Intracellular Ca2+ during metabolic activation of KATP channels in spontaneously active dorsal vagal neurons in medullary slices

Intracellular Ca2+ ([Ca2+](i)) and membrane properties were measured in fura-2 dialysed dorsal vagal neurons (DVN) spontaneously active at a frequency of 0.5-5 Hz. [Ca2+](i) increased by about 30 nM upon rising spike frequency by more than 200% due to 20-50 pA current pulses or 10 mu M serotonin. It fell by 30 nM upon block of spiking by current-injection, tetrodotoxin or Ni2+ and also during hyperpolarization due to gamma-aminobutyric acid or opening of adenosine triphosphate (ATP) -sensitive K+ (K-ATP) channels with diazoxide.
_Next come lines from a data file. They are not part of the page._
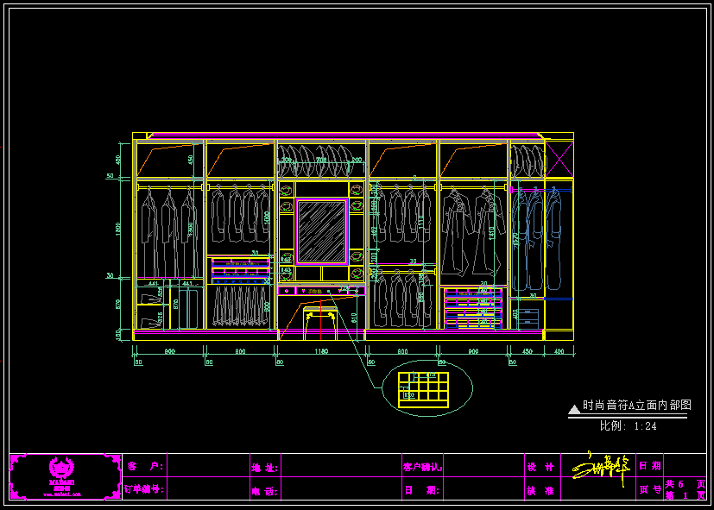Click the elliptical detail callout with yellow grid
Viewport: 714px width, 510px height.
tap(422, 388)
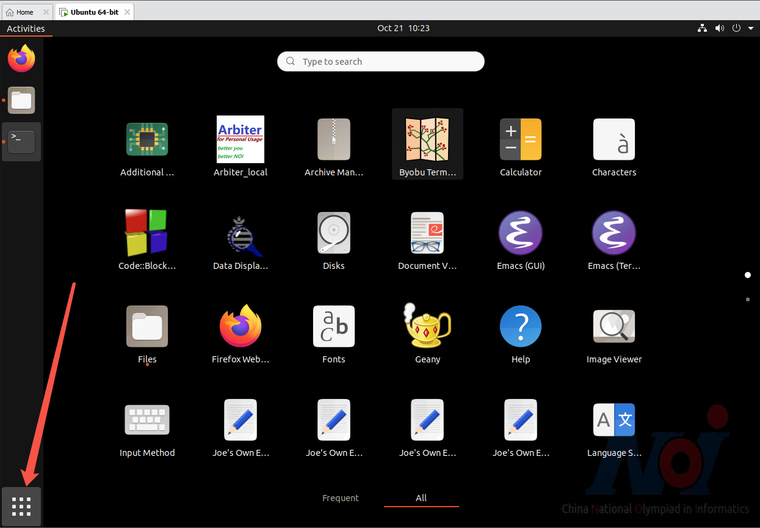
Task: Open the volume icon in top bar
Action: pos(720,28)
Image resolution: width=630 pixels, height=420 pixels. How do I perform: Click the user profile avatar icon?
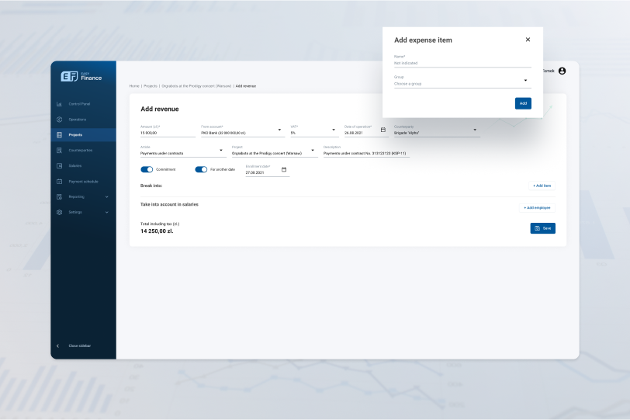point(562,71)
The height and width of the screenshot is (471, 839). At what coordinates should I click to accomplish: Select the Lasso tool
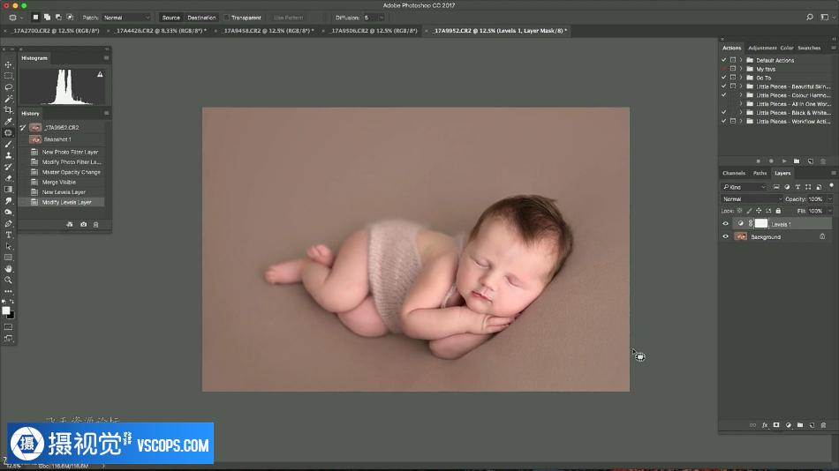tap(9, 87)
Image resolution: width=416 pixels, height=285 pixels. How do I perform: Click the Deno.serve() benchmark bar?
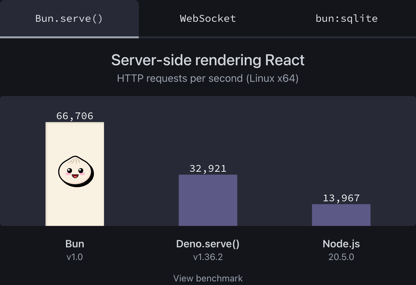pos(208,200)
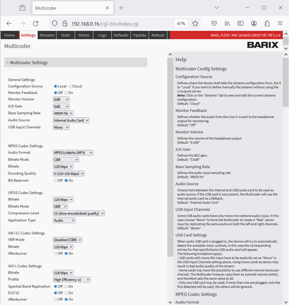Screen dimensions: 289x305
Task: Open the extensions puzzle icon
Action: (267, 24)
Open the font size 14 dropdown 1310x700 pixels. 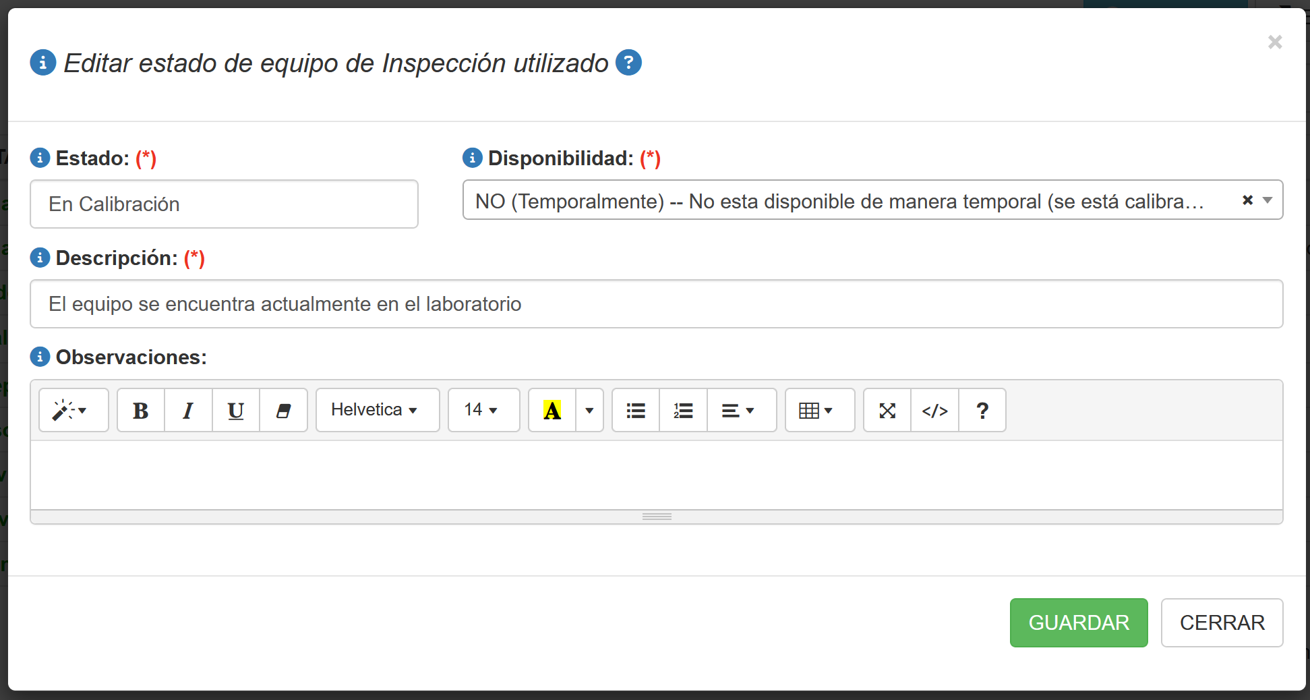point(483,410)
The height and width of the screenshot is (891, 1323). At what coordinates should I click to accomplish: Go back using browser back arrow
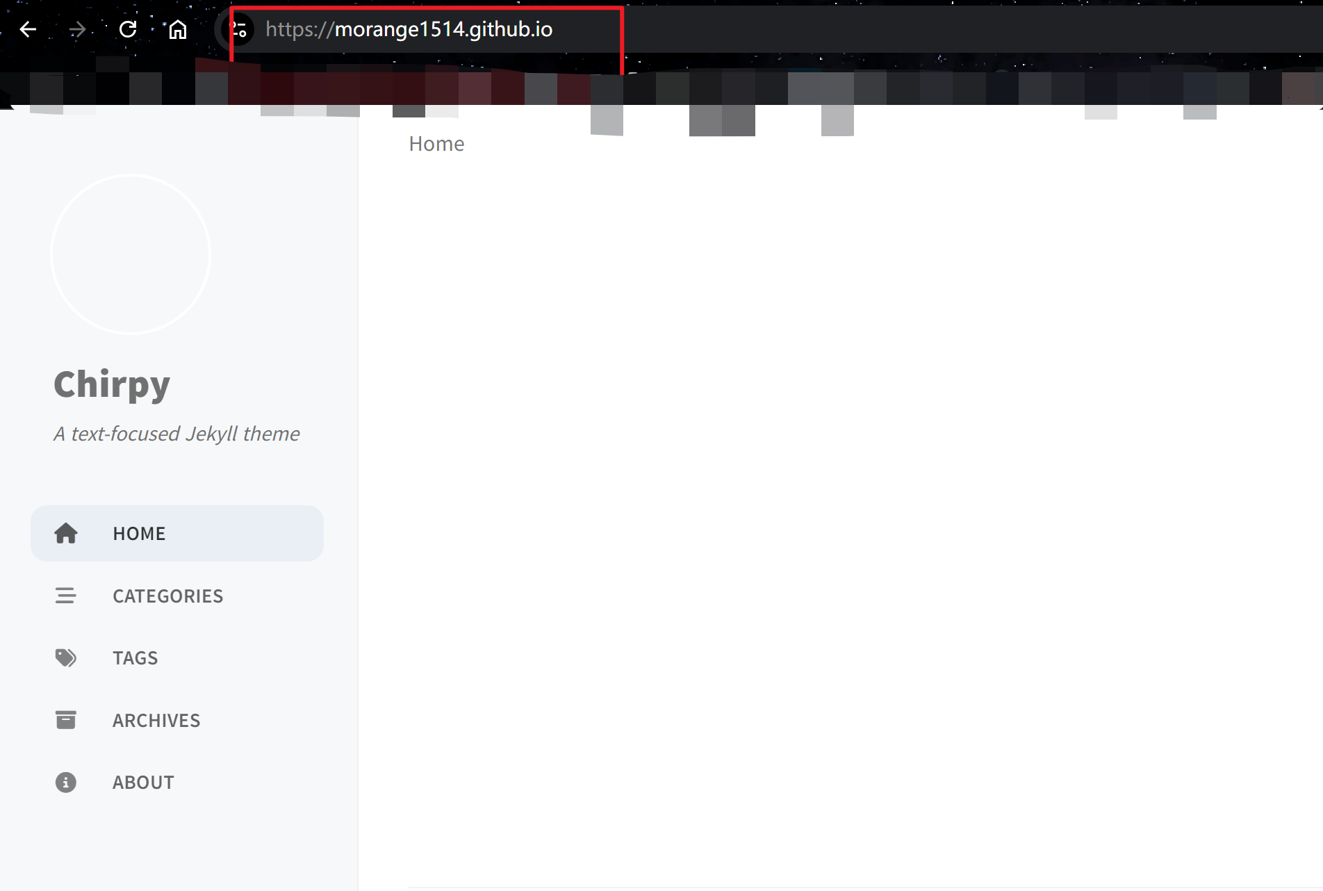point(28,29)
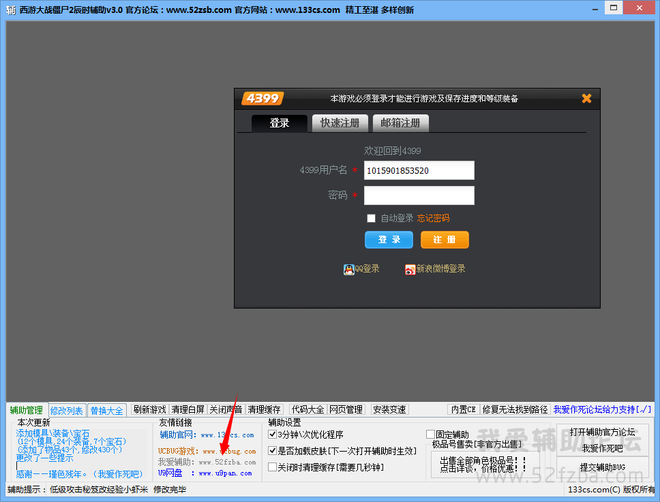Focus the 密码 input field
Viewport: 660px width, 502px height.
419,195
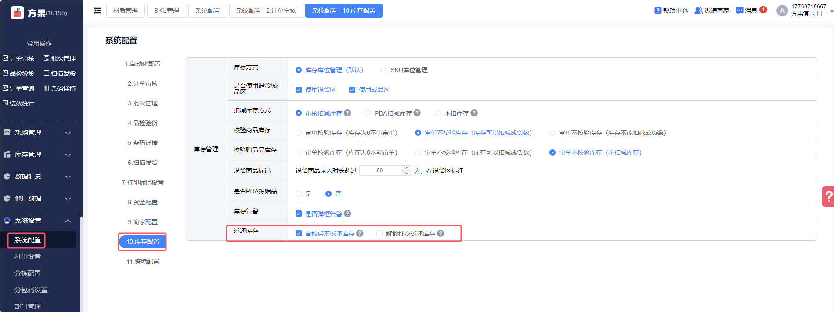The image size is (834, 312).
Task: Click the hamburger menu collapse icon
Action: point(97,11)
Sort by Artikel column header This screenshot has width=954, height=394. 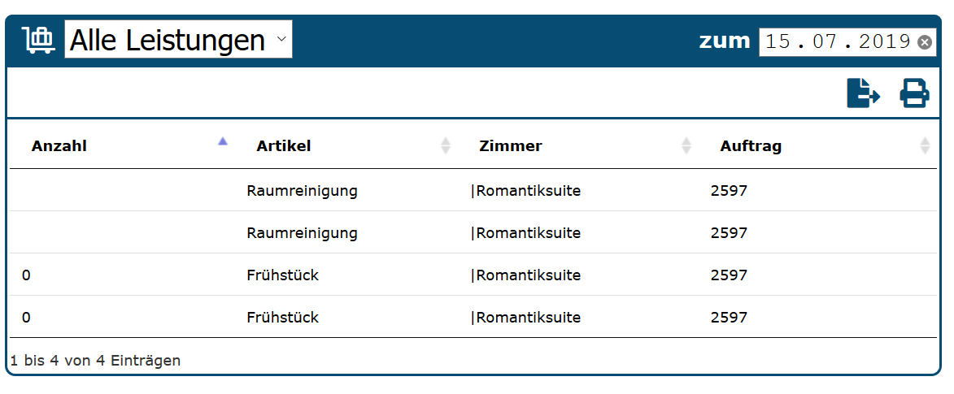(x=284, y=146)
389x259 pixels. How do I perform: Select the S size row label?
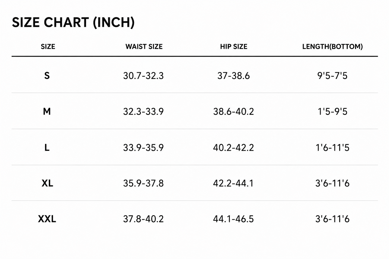[47, 76]
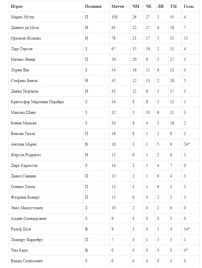Select player name Марио Мутш
Image resolution: width=202 pixels, height=268 pixels.
23,17
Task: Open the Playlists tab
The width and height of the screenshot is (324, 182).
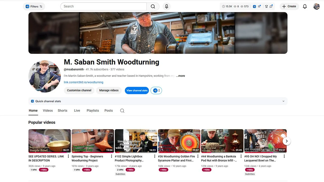Action: 93,110
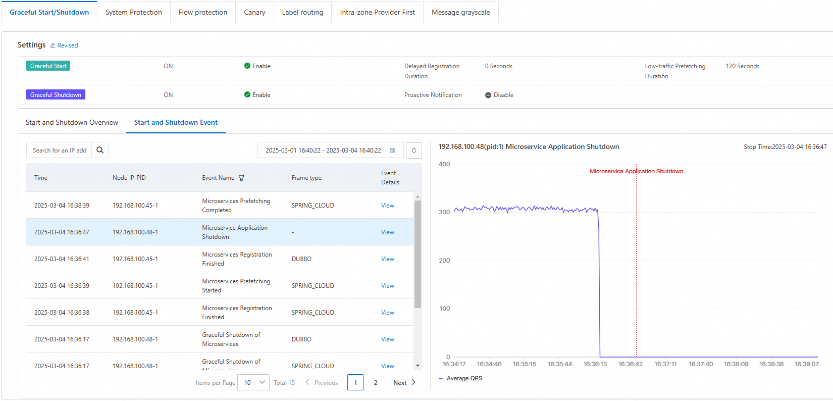Image resolution: width=833 pixels, height=401 pixels.
Task: Click the Event Name filter icon
Action: pyautogui.click(x=241, y=178)
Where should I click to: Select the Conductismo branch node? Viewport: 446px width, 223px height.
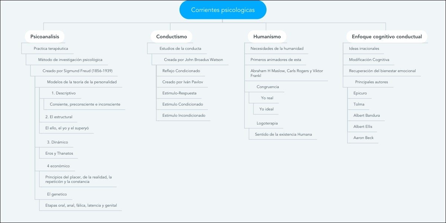tap(171, 37)
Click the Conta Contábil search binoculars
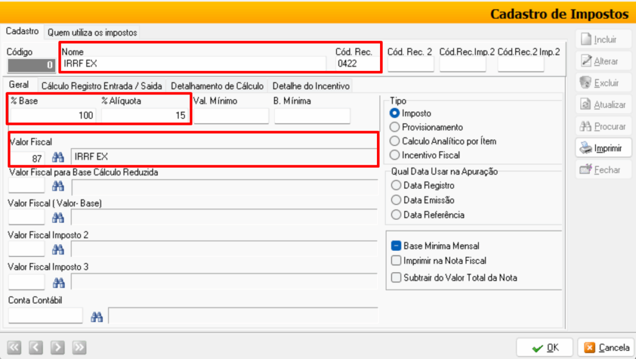The height and width of the screenshot is (359, 636). point(96,317)
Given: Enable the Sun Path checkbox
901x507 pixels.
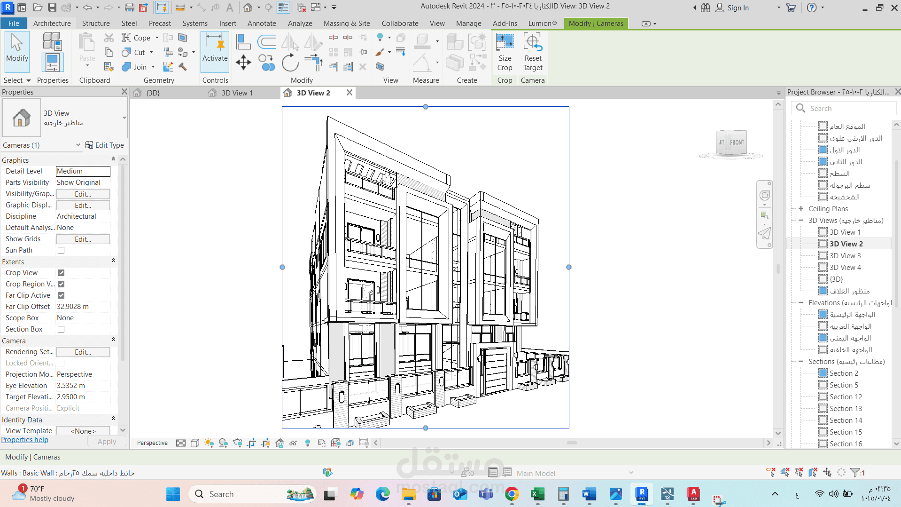Looking at the screenshot, I should (61, 250).

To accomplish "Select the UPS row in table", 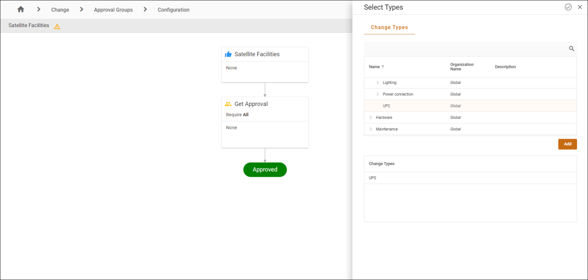I will [386, 106].
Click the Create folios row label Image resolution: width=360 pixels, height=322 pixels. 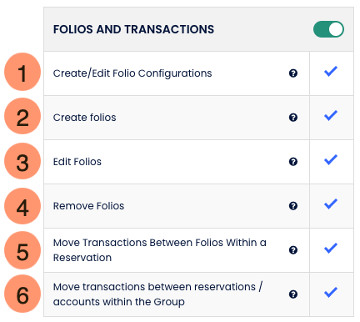tap(84, 118)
KATP channel-mediated hyperpolarizations during anoxia or cyanide produced an initial [Ca2+](i) decrease which reversed into a secondary Ca2+ rise by less than 100 nM. Similar moderate rises of [Ca2+](i) were observed during block of aerobic metabolism under voltage-clamp as well as in intact cells, loaded with fura-2 AM. The magnitude of the metabolism-related [Ca2+](i) transients did not correlate with the amplitude of the KATP channel-mediated outward current. [Ca2+](i) did not change during diazoxide-induced or spontaneous activation of KATP outward current observed in 10% of cells after establishing whole-cell recording. Increasing [Ca2+](i) with cyclopiazonic acid did not activate KATP channels. [Ca2+](i) was not affected upon block of outward current with sulphonylureas, but these KATP channel blockers were effective to reverse inhibition of spike discharge and, thus, the initial [Ca2+](i) fall upon spontaneous or diazoxide-, anoxia- and cyanide-induced K-ATP channel activation. A sulphonylurea-sensitive hyperpolarization and [Ca2+](i) fall was also revealed in the early phase of iodoacetate-induced metabolic arrest, whereas after about 20 min, occurrence of a progressive depolarization led to an irreversible rise of [Ca2+](i) to more than 1 mu M. The results indicate that K-ATP channel activity in DVN is not affected by physiological changes of intracellular Ca2+ and the lack of a major perturbance of Ca2+ homeostasis contributes to their high tolerance to anoxia.